2.9 KB · updated 2026-05-19 · md

multi-view-consistency.md

examples/demo-corpus/data/research/questions/multi-view-consistency.md

How robust is multi-view consistency under fast camera motion?

3D Gaussian Splatting and its SLAM descendants assume reasonably smooth camera trajectories. The base 3DGS paper reports its 30+ FPS results on Mip-NeRF 360 captures, where image overlap is high and motion is essentially quasi-static. The capture protocol in the Mip-NeRF 360 dataset is a tripod-paced orbit; nothing in the published results addresses what the representation does when the camera moves fast, accumulates motion blur, or covers a scene with sub-second pans.

The question becomes pointed once you push splatting into the SLAM regime. GS-SLAM and Gaussian Splatting SLAM / MonoGS both report tracking accuracy on the Replica and TUM-RGBD benchmarks — but those benchmarks have well-behaved trajectories. Compare against DROID-SLAM (Teed & Deng, 2021) on EuRoC or TartanAir, where aggressive motion is part of the protocol and deep BA on learned features is the only thing keeping the tracker locked on. The splatting-SLAM systems haven't published numbers on those harder benchmarks, and the few qualitative results suggest the photometric loss struggles when the same Gaussian is seen at radically different scale and exposure across adjacent frames.

The mechanism is plausible. A 3D Gaussian's anisotropic covariance is optimised to match a particular projected footprint in screen space. Fast motion changes that footprint between consecutive frames; motion blur spreads radiance across pixels that weren't part of the primitive's original support. The cumulative effect is that the densification schedule clones primitives to cover the blur, which then have to be pruned when the camera slows down. That dynamic is exactly the kind of thing that the revising-densification line has started to question even in the static case.
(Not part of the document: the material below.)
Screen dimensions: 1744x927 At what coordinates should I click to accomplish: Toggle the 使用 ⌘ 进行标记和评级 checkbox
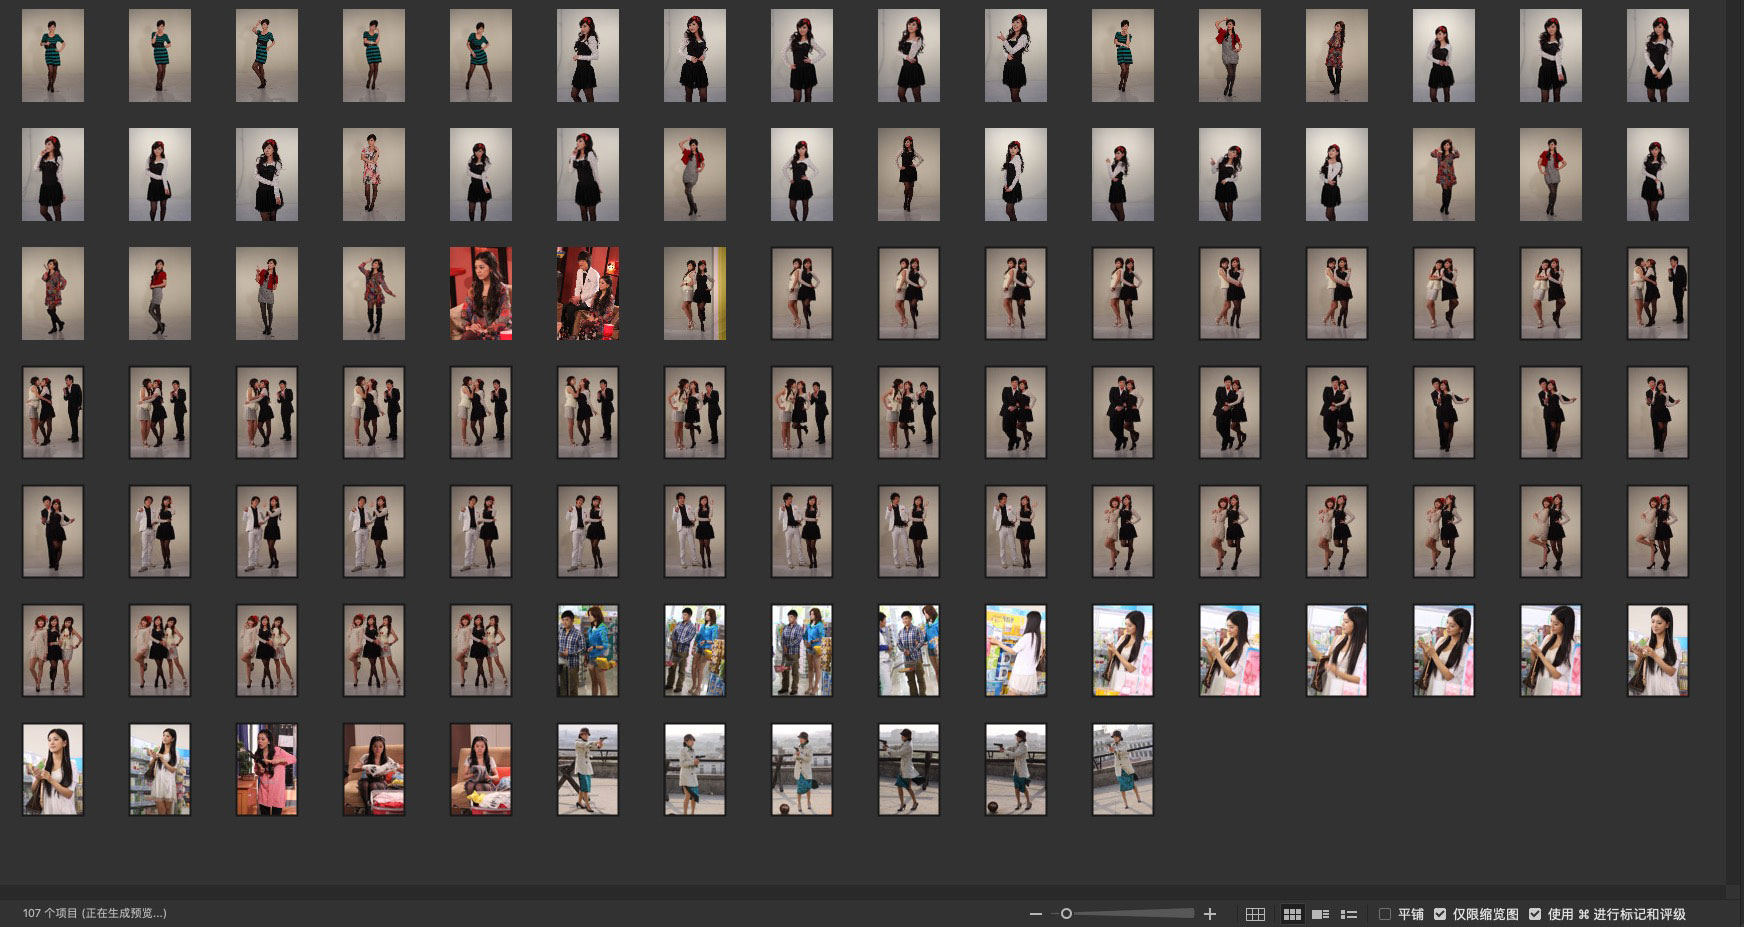coord(1535,914)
What would resolve this: a benchmark that pairs (a) a high-frame-rate capture with known ground-truth poses, (b) a deliberately fast trajectory (sub-second 360° pans, hand-held running motion), and (c) a head-to-head comparison across DROID-SLAM, MonoGS, GS-SLAM, and a NICE-SLAM baseline, on both trajectory accuracy and reconstruction quality. The corpus currently has none of those numbers in any single paper. Until that exists, "splatting SLAM has overtaken classical SLAM" is the kind of claim that only holds inside the easy half of the operating envelope.